Activity: An exact transcription of the listing, without its images, is what the answer must contain.

Information:
BEGIN

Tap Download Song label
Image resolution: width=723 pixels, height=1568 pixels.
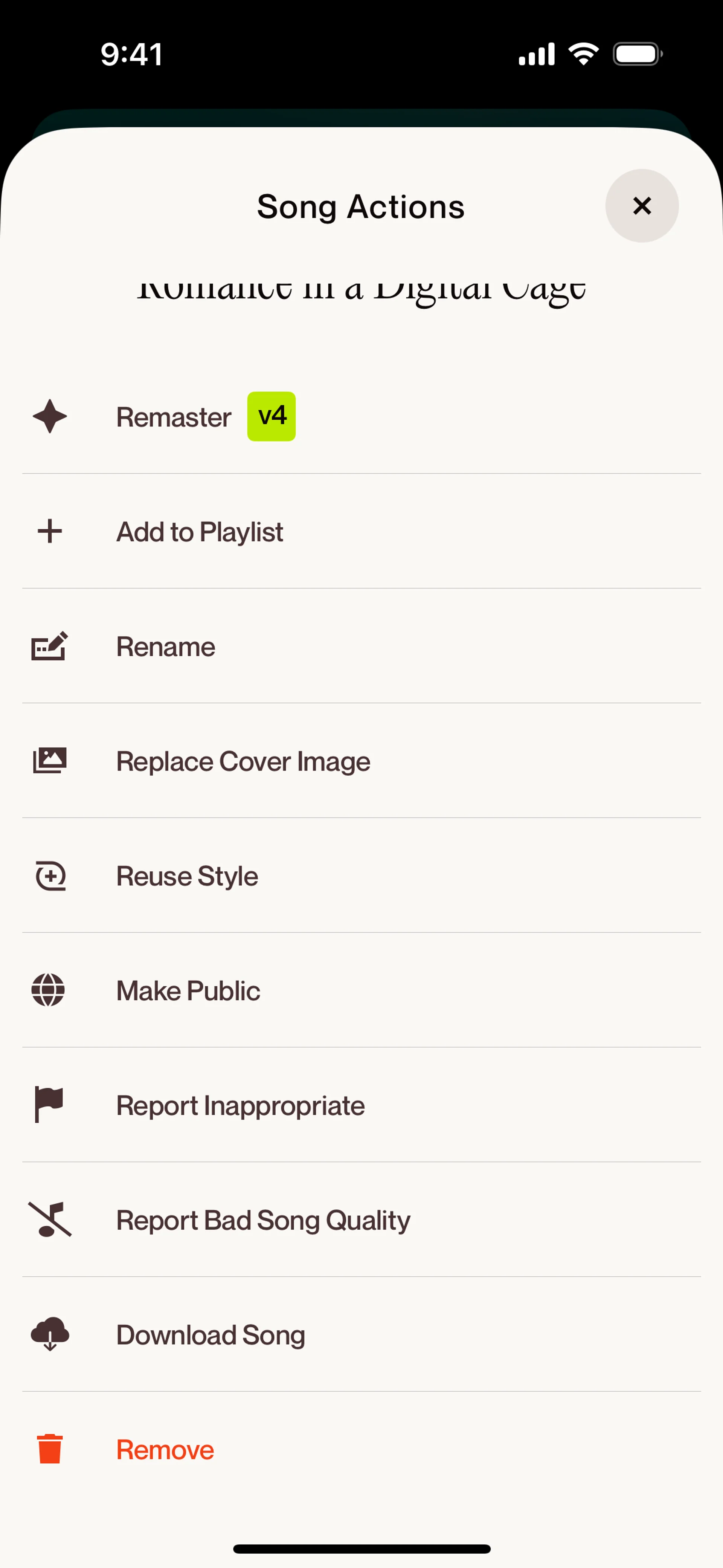(210, 1335)
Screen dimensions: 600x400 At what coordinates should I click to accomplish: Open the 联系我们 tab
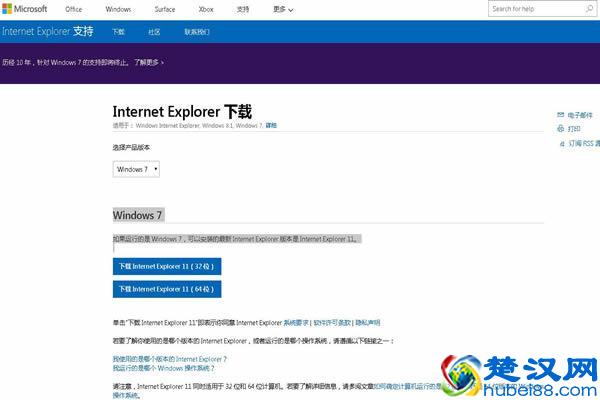[x=197, y=31]
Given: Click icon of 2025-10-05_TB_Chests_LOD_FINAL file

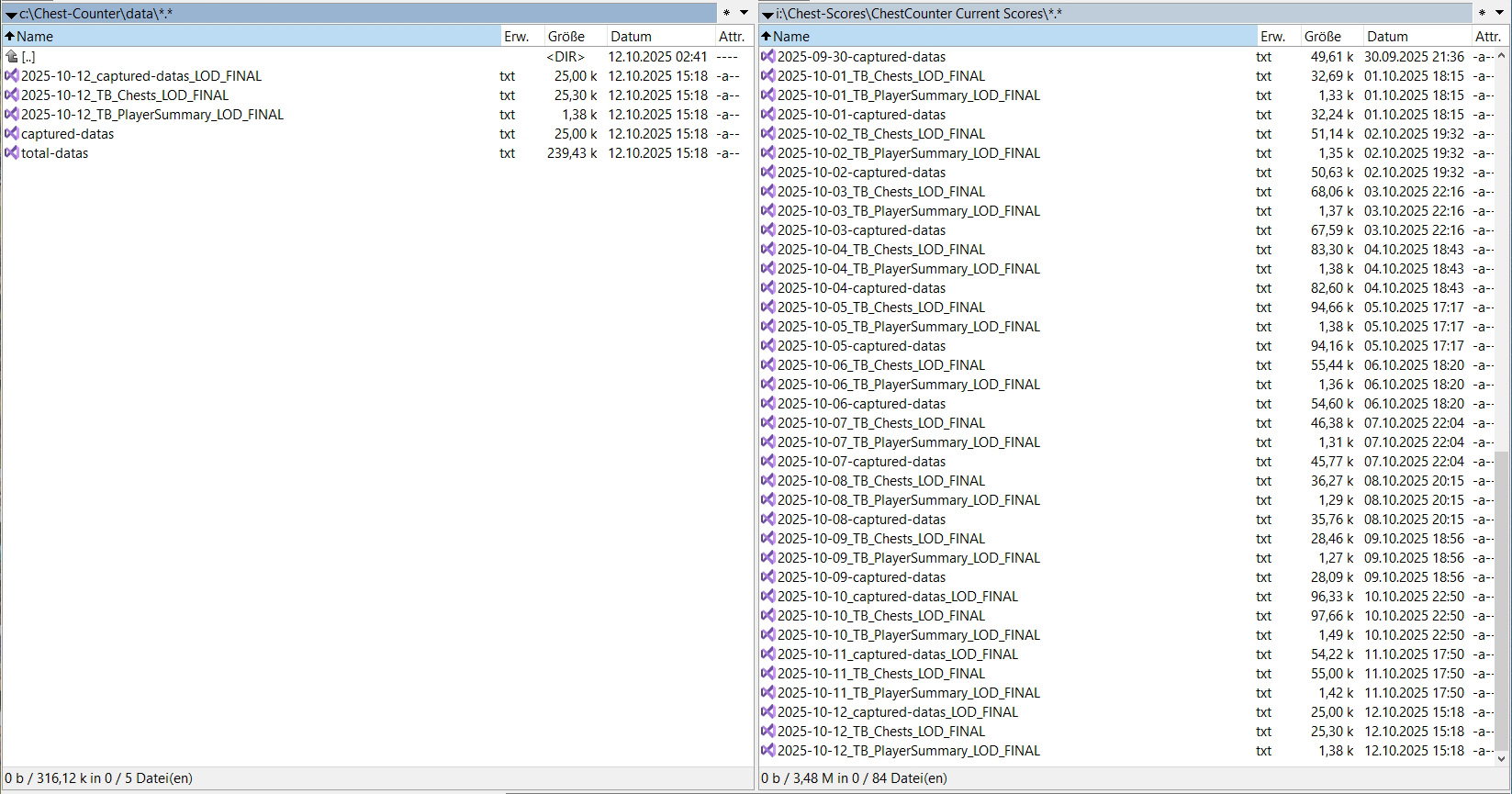Looking at the screenshot, I should pos(768,308).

END

Solution to this problem:
Tap Download Song label
Image resolution: width=723 pixels, height=1568 pixels.
(210, 1335)
Screen dimensions: 600x400 At what coordinates should I click to accomplish: Open the 联系我们 tab
[x=197, y=31]
Given: Click icon of 2025-10-05_TB_Chests_LOD_FINAL file

Looking at the screenshot, I should pos(768,308).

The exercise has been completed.